### EXTRACTED MATERIAL:

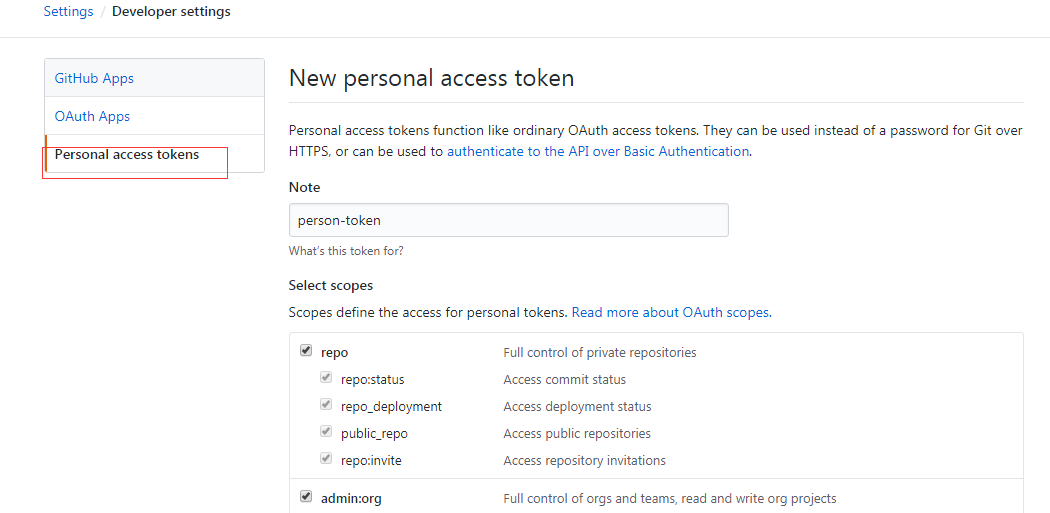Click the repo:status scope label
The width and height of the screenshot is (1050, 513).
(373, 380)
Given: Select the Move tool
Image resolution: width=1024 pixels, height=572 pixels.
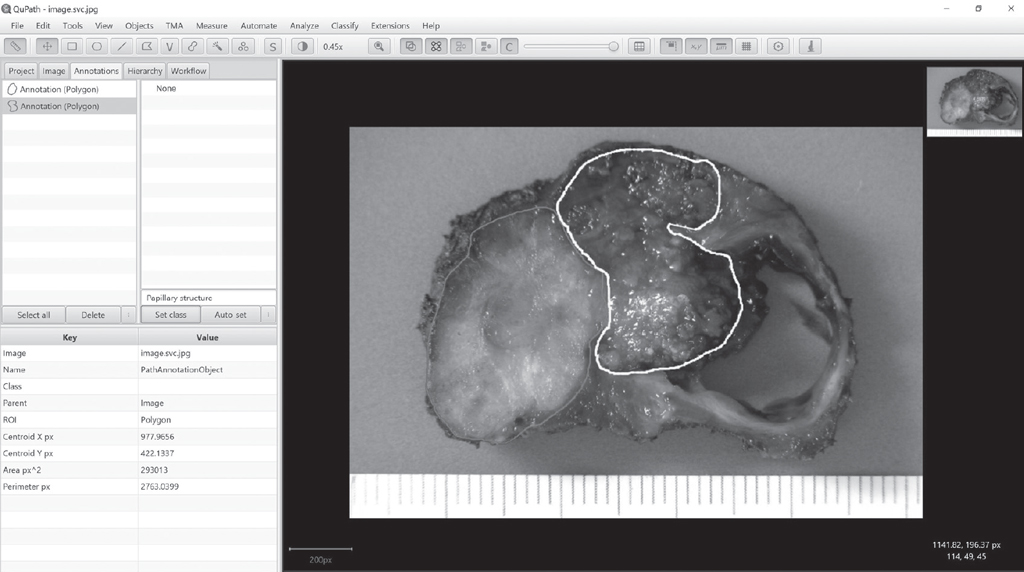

### WORK ITEM:
Starting at the line that contains "Given: Select the Move tool", retype each line through the final one in the listing, with both ends kept and the pictures omitted.

### EXERCISE RESULT:
Given: Select the Move tool
Image resolution: width=1024 pixels, height=572 pixels.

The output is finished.